Israeli spy chief David Barnea will meet with the CIA’s Bill Burns – President Joe Biden’s international troubleshooter – as well as Qatar’s prime minister and Egypt’s intelligence minister.

It is believed that around 130 hostages are still being held by Hamas terrorists in the Palestinian enclave of Gaza.

Hopes for an agreement have risen and fallen almost weekly as Israel continues its offensive.

Israelis blow a shofar, a Jewish musical horn usually made from a ram’s horn, during a mass prayer calling for the release of Israeli hostages held in Gaza since the October 7 attacks

Israel's spy chief David Barnea, the head of Mossad

CIA Director Bill Burns

Israeli spy chief David Barnea (left), the head of the Mossad, will meet in Qatar on Friday with the CIA’s Bill Burns – President Joe Biden’s top international troubleshooter.
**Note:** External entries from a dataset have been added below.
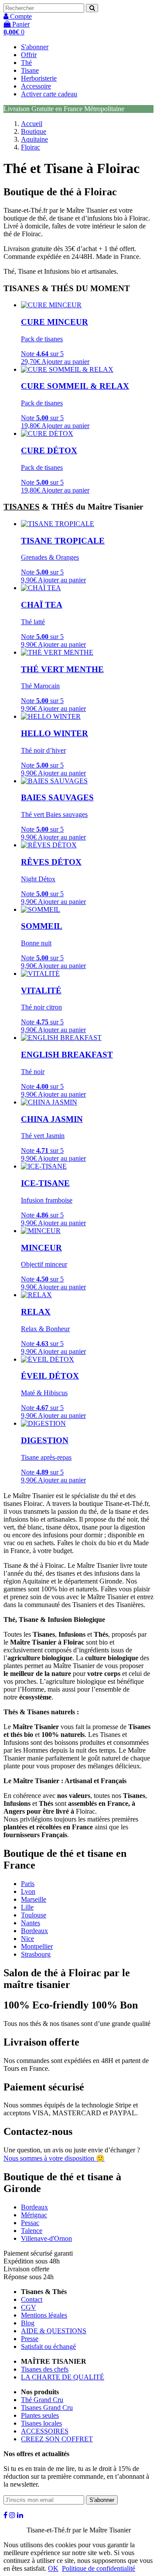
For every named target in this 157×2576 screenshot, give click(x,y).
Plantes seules (40, 2415)
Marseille (33, 1899)
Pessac (30, 2222)
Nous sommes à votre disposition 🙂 (54, 2158)
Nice (27, 1938)
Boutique (33, 131)
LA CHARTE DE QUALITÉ (62, 2377)
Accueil (31, 123)
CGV (28, 2307)
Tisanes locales (41, 2423)
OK (53, 2568)
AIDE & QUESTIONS (53, 2331)
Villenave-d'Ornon (46, 2238)
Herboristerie (39, 78)
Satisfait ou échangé (48, 2346)
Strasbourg (36, 1954)
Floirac (30, 147)
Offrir (29, 54)
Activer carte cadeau (49, 94)
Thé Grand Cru (42, 2399)
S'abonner (34, 47)
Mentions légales (44, 2315)
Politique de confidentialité (98, 2568)
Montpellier (37, 1946)
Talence (31, 2230)
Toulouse (33, 1915)
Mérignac (34, 2215)
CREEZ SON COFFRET (57, 2439)
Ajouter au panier (65, 361)
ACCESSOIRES (44, 2431)
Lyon (28, 1891)
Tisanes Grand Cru (47, 2407)
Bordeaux (34, 1930)
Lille (27, 1907)
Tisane (30, 70)
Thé (26, 62)
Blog (27, 2323)
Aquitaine (34, 139)
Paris (27, 1883)
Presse (29, 2338)
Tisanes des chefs (44, 2369)
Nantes (30, 1923)
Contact (31, 2299)
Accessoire (36, 86)
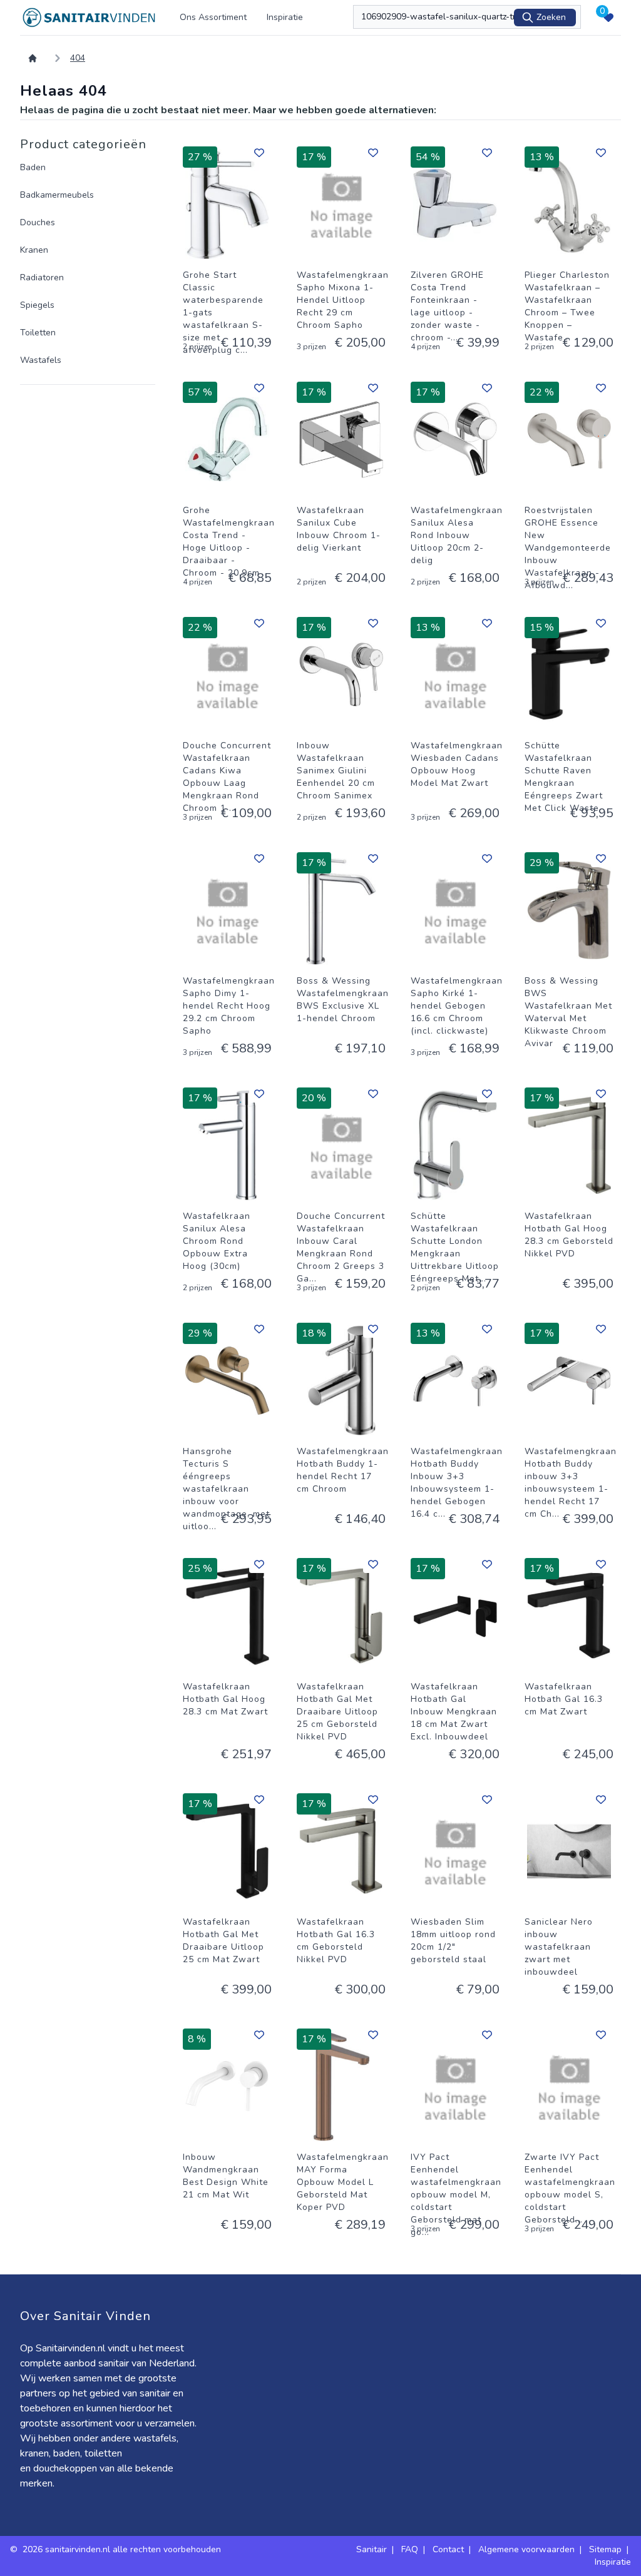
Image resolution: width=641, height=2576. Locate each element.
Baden (33, 167)
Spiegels (37, 305)
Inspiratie (285, 17)
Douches (37, 222)
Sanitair (371, 2549)
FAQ (409, 2549)
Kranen (34, 250)
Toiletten (38, 333)
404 (77, 58)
The standoff centers on Hamas’s insistence that it only release hostages as part of a deal that would end the war. Israel says it will only take a temporary pause.
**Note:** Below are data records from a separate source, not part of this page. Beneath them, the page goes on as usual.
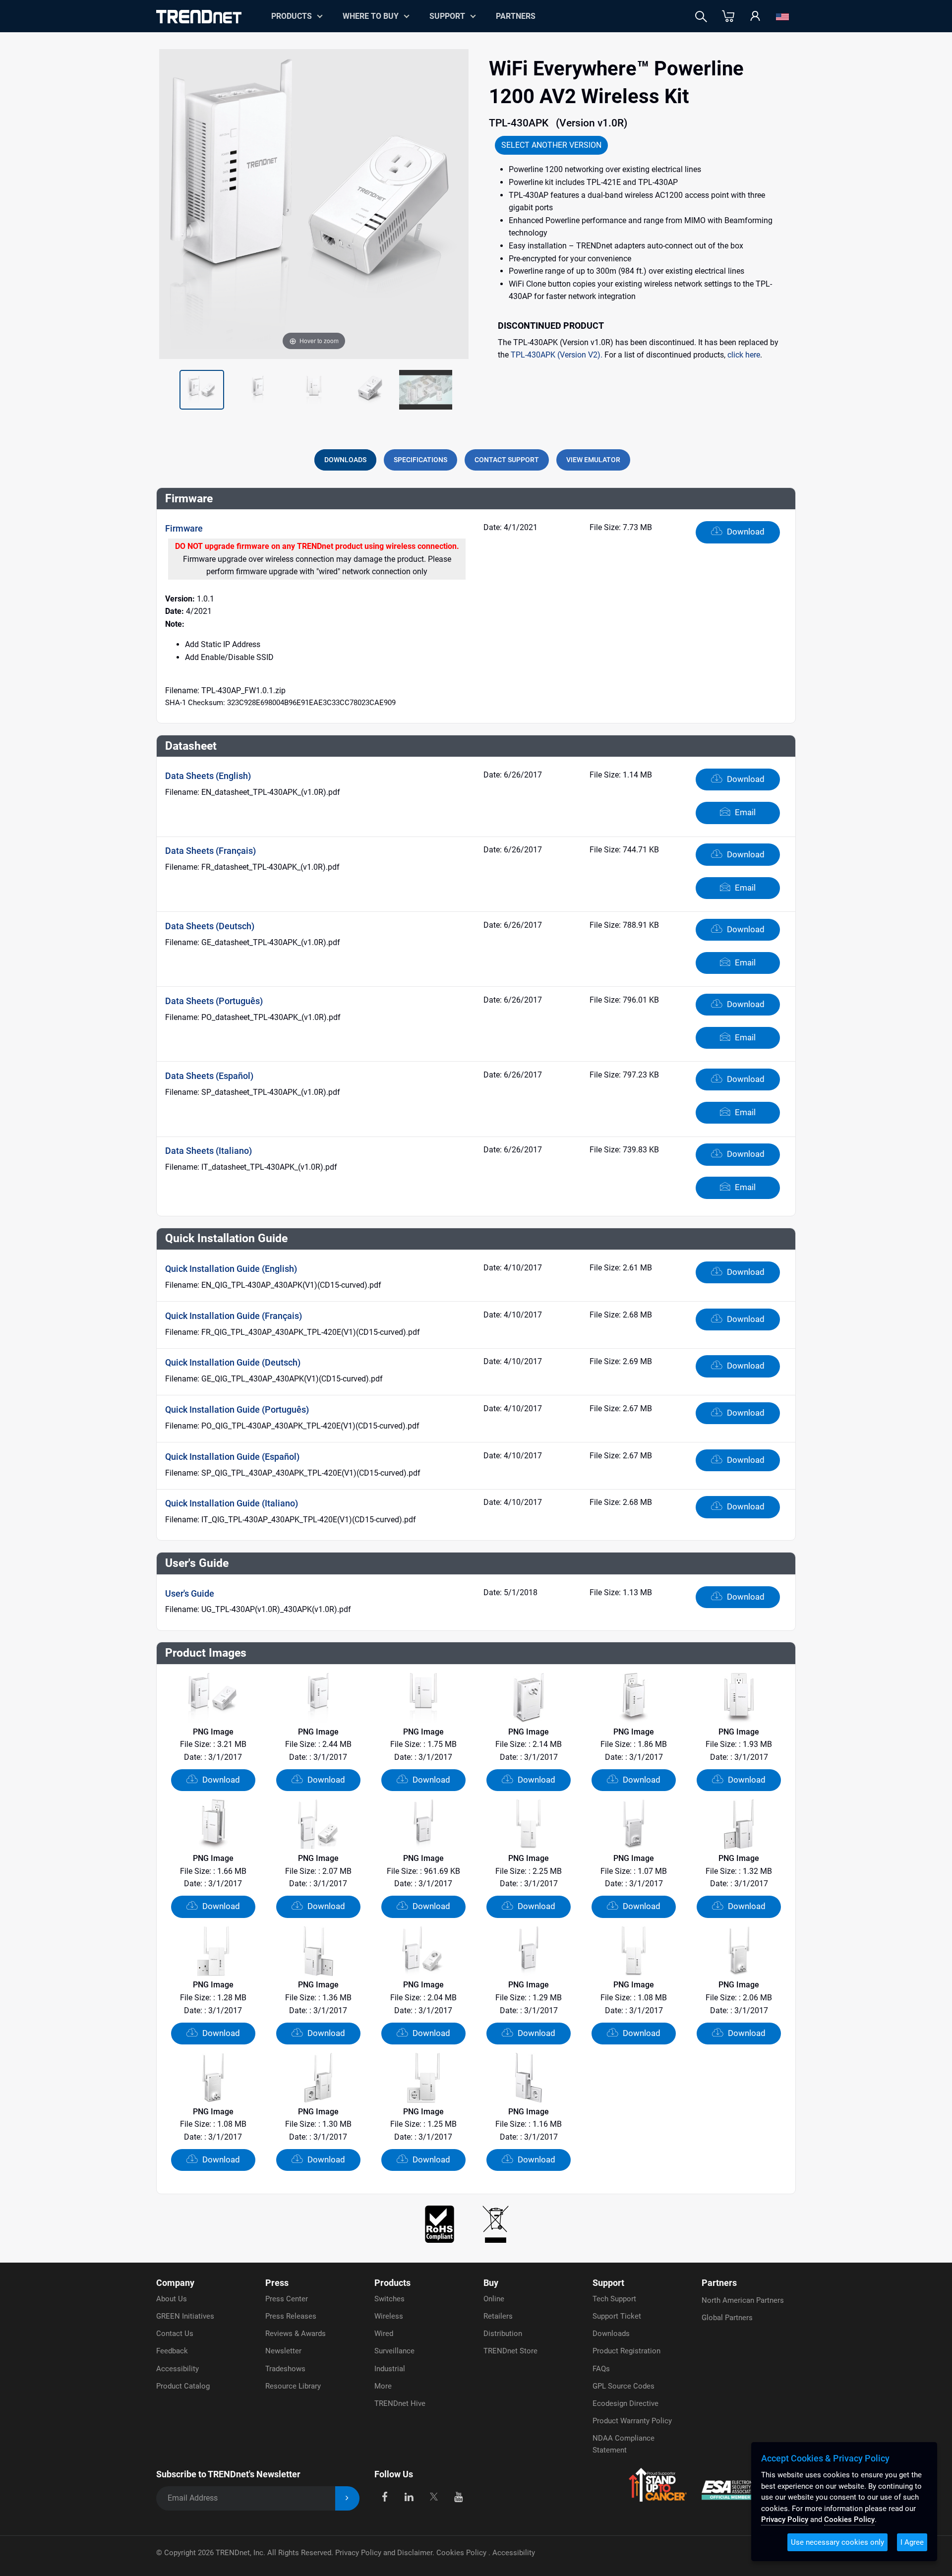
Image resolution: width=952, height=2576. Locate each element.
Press (277, 2282)
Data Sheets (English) (208, 776)
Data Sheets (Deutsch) (209, 926)
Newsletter (283, 2350)
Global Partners (727, 2317)
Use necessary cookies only (837, 2542)
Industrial (389, 2368)
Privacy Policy (784, 2519)
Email (744, 812)
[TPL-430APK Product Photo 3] (314, 390)
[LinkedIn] (409, 2496)
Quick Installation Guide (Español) (232, 1456)
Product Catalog (183, 2386)
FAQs (601, 2368)
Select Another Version (551, 145)
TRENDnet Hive (399, 2403)
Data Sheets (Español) (209, 1076)
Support (447, 16)
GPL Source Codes (623, 2386)
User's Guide (189, 1593)
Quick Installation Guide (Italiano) (231, 1503)
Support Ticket (617, 2316)
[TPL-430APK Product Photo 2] (258, 390)
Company (175, 2282)
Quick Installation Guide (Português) (237, 1409)
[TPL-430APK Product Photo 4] (370, 390)
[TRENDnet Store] (728, 16)
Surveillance (394, 2350)
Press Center (286, 2298)
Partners (516, 16)
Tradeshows (285, 2368)
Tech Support (614, 2298)
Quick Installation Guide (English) (231, 1268)
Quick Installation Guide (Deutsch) (232, 1362)
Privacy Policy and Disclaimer (383, 2552)
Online (493, 2298)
Secretary of State Antony Blinken told Arab broadcaster Al Hadath in Cairo: “I think the differences are narrowing and I think an agreement is very possible.”
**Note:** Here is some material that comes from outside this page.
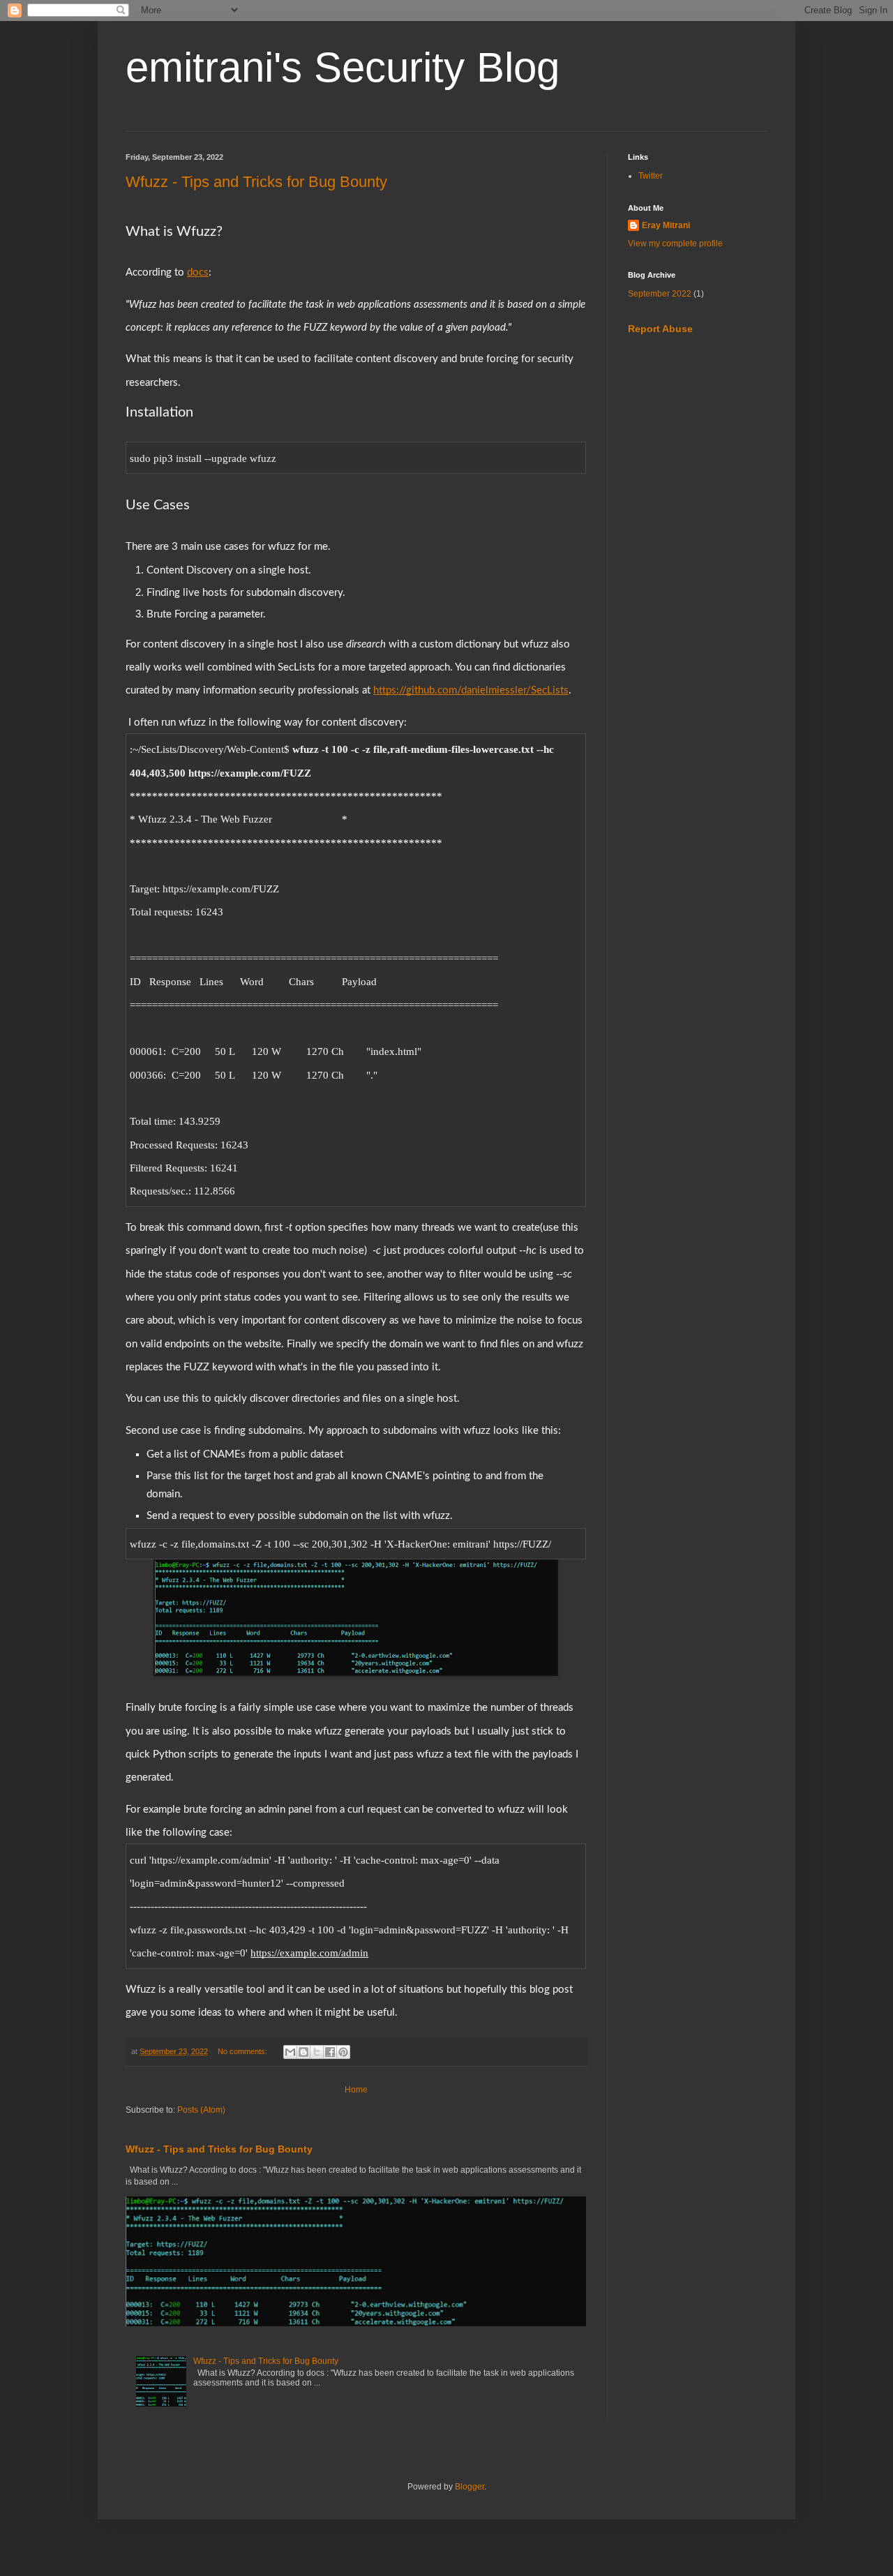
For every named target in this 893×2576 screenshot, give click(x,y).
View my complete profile (675, 243)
Israel launched its offensive after Hamas gunmen killed about 12,000 Israelis on October 7.

Since then, nearly 32,000 Palestinians have been killed, according to Gaza health authorities.

International humanitarian organizations now say the blockade and war have brought the enclave to the brink of famine.

Blinken confirmed that the US had proposed a UN resolution.

“We actually have a resolution that we have now submitted to the United Nations Security Council calling for an immediate ceasefire over the release of hostages, and we very much hope that countries will support that. “I think that would be a powerful message, a powerful signal,” he said.

The final text of the resolution, obtained by NBC News, contains stronger language than previous drafts. It outlines ‘the need for an immediate and lasting ceasefire to protect civilians on all sides,’ to enable the delivery of humanitarian assistance ‘and to that end unequivocally supports ongoing international diplomatic efforts to achieve a to secure such a ceasefire in connection with the release of all remaining civilians. hostages.’

Smoke rises in the background after an Israeli airstrike in Gaza City, northern Gaza Strip, March 21, 2024. More than 31,500 Palestinians and more than 1,300 Israelis were killed, according to the Palestinian Ministry of Health and the Israeli army.

Smoke rises in the background after an Israeli airstrike in Gaza City, northern Gaza Strip, March 21, 2024. More than 31,500 Palestinians and more than 1,300 Israelis were killed, according to the Palestinian Ministry of Health and the Israeli army.

Secretary of State Antony Blinken is in Cairo, Egypt, for ceasefire talks on Gaza

Secretary of State Antony Blinken is in Cairo, Egypt, for ceasefire talks on Gaza

U.S. deputy ambassador to the U.N. Robert Wood told reporters that officials wanted a vote on the resolution before the end of the week.

“We think it is a good text,” he said, according to the Associated Press.

‘Everyone should be able to get behind it.’

Last week, Hamas presented a ceasefire proposal in Gaza to mediators and the US that would have allowed the release of Israeli hostages in exchange for the freedom of Palestinian prisoners, 100 of whom are serving life sentences.

The group said the first release of Israelis would include women, children, elderly and sick hostages in exchange for the release of 700 to 1,000 Palestinian prisoners, according to the proposal. The release of Israeli ‘female recruits’ is included.

But that was linked to a permanent ceasefire, which Israel rejected.